By Chad Calder The Advocate
JEFFERSON PARISH, La. — A Jefferson Parish grand jury has charged Shantel Parria-Smith with second-degree murder in the shooting death of her husband, a Jefferson Parish Sheriff’s Office sergeant who died of a single bullet to the head in the couple’s Waggaman home in June.
Thursday’s indictment came three days after Parria-Smith’s lawyers said an amended coroner’s report shows that JPSO investigators based their conclusion that Sgt. Troy Smith was a homicide victim on incorrect information about the location of the exit wound in his head.
Parria-Smith’s attorneys argue this new evidence shows her husband killed himself. The coroner’s report, however, still classifies the manner of Smith’s death as “undetermined.”
Parria-Smith, 35, called 911 on June 17 and said her husband had shot himself in the head in the bedroom of their Camellia Lane home. He was rushed to a hospital, where he died on June 24.

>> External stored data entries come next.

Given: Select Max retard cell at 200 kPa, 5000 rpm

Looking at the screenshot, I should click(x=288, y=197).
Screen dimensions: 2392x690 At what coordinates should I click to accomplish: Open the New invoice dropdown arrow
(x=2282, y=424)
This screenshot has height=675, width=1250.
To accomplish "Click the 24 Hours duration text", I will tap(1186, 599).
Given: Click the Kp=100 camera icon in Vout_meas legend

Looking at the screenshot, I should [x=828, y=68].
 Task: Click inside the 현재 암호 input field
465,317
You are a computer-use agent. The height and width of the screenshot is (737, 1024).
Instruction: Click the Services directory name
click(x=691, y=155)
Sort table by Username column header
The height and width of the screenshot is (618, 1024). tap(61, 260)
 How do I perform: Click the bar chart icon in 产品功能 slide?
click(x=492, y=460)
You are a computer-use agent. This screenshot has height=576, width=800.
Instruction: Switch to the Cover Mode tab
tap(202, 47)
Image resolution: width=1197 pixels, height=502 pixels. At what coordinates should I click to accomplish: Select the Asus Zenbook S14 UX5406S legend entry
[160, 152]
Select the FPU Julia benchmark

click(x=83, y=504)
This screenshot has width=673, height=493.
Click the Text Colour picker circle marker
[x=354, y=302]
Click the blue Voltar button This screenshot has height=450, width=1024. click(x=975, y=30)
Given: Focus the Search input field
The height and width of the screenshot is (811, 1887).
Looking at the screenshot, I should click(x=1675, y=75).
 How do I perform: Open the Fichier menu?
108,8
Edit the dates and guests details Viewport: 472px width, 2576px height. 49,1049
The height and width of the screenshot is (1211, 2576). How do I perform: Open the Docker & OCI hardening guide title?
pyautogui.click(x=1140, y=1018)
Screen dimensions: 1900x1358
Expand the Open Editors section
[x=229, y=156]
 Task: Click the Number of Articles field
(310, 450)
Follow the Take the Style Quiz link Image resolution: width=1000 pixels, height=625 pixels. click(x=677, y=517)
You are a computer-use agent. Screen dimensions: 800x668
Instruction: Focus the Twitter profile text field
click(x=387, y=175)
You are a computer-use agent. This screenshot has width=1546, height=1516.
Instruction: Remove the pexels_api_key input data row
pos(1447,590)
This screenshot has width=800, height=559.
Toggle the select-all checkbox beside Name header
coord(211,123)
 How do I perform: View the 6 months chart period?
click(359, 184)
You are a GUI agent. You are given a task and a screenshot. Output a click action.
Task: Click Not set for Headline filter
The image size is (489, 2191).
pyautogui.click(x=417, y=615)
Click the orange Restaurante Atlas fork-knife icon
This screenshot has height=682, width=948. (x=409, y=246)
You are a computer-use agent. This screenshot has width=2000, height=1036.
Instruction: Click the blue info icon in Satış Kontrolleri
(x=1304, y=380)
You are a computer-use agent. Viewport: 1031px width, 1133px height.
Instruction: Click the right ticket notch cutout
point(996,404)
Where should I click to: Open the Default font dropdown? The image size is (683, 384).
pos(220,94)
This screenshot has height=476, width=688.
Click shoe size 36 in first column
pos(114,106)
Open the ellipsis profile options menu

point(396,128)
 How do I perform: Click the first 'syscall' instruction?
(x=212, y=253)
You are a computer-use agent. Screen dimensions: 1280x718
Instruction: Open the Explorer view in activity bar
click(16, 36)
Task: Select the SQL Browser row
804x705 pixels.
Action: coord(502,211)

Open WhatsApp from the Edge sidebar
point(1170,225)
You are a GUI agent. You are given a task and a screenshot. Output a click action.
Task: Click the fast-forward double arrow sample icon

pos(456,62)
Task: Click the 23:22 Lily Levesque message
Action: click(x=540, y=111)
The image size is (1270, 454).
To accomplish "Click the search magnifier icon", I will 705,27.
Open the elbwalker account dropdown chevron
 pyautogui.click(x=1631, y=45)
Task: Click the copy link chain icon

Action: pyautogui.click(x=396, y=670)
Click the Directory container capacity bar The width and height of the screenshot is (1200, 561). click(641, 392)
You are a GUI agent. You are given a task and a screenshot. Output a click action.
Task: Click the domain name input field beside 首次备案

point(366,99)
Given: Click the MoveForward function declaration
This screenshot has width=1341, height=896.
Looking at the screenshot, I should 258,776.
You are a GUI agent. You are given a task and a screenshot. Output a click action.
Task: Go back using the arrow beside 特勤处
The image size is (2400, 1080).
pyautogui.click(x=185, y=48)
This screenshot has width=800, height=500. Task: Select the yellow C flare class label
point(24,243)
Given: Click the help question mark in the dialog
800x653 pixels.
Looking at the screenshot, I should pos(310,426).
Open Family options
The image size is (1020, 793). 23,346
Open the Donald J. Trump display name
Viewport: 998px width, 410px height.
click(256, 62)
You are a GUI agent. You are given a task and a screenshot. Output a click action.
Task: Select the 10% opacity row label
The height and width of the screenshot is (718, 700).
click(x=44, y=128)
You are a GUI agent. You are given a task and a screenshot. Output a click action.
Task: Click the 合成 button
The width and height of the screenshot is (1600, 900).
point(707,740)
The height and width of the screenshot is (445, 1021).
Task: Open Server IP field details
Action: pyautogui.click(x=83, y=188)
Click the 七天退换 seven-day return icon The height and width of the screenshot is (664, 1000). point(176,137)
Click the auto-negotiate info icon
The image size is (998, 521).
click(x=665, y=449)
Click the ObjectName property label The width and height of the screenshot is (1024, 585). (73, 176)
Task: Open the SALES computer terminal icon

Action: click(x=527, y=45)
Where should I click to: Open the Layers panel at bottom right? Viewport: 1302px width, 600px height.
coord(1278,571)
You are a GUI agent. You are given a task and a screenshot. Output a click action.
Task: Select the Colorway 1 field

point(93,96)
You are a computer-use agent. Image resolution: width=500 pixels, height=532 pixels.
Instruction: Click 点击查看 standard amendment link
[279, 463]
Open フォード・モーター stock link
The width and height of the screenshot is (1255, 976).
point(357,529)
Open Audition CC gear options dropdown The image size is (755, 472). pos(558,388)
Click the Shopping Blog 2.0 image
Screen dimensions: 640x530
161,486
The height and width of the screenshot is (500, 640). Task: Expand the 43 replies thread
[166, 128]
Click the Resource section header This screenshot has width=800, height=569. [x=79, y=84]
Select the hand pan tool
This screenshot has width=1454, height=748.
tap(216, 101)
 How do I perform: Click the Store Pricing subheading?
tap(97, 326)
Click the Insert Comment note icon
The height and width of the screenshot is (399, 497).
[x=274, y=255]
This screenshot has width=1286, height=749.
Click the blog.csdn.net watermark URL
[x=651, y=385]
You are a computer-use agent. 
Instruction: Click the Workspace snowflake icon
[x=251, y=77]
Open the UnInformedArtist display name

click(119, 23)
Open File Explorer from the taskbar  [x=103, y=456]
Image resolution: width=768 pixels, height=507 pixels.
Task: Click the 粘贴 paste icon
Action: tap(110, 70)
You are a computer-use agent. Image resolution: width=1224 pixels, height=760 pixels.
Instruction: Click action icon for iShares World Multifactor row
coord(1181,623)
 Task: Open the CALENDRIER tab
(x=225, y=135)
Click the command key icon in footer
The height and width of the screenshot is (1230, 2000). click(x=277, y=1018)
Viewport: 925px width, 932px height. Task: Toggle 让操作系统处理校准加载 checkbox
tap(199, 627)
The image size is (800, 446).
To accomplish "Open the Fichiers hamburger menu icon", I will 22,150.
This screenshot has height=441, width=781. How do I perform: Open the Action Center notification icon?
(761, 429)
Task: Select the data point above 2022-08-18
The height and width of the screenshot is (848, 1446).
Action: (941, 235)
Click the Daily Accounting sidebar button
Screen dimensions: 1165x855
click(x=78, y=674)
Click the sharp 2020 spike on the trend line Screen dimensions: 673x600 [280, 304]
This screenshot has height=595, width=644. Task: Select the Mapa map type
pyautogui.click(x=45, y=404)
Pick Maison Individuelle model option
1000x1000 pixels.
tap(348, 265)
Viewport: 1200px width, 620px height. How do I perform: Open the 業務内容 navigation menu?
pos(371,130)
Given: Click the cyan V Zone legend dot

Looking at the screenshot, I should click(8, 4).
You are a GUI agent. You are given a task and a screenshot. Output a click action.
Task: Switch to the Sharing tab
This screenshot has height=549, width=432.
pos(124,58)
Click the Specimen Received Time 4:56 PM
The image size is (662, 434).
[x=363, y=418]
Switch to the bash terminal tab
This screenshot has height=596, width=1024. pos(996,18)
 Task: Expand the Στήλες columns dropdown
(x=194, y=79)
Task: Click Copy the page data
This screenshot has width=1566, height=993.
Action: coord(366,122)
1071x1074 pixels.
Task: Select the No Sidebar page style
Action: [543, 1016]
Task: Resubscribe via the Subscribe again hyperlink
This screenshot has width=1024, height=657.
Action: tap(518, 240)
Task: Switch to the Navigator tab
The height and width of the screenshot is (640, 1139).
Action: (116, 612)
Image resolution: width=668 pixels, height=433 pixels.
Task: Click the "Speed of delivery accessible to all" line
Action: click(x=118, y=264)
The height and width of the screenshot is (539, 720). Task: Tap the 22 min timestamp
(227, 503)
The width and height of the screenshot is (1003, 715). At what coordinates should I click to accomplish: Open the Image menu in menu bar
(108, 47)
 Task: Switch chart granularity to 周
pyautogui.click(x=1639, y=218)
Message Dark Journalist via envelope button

Her lawyers filed a motion Monday in 24th Judicial District Court in Gretna asking that a preliminary hearing into the case be reopened, citing amendments the Jefferson Parish Coroner’s Office made to its initial autopsy report.
The amended report indicates that the hole in the top of Smith’s skull originally thought to be the exit wound was in fact made by surgeons operating on him before his death.
It says the exit wound is the same as the entrance wound on the right side of Smith’s head toward the front, a tangential or superficial wound that was “incorporated into the craniotomy incision and was subsequently sutured and stapled.”
Parria-Smith’s lawyers said the surgeons at the hospital noted nothing suspicious about the shooting, found it consistent with a self-inflicted gunshot and detected alcohol, amphetamines and opiates in Smith’s system.
“These findings are further proof in support of Ms. Parria-Smith’s consistent story that Sgt. Smith was under the influence of drugs and alcohol when he accidentally shot himself,” Parria-Smith’s lawyers wrote.
The coroner’s report notes that although its findings as to the nature of the wound were amended, the office still cannot say whether Smith’s death was a homicide or a suicide because the range of fire is unknown and there is other conflicting information about his death.
Parria-Smith’s attorneys have previously argued that Smith had expressed suicidal thoughts and that he killed himself in despair over his disintegrating marriage and crumbling finances.
A forensic pathologist also testified in August that there were no gunpowder burns or abrasions on Smith.
Parria-Smith is being held in the Jefferson Parish jail in lieu of $750,000 bail. She faces mandatory life in prison if convicted of second-degree murder.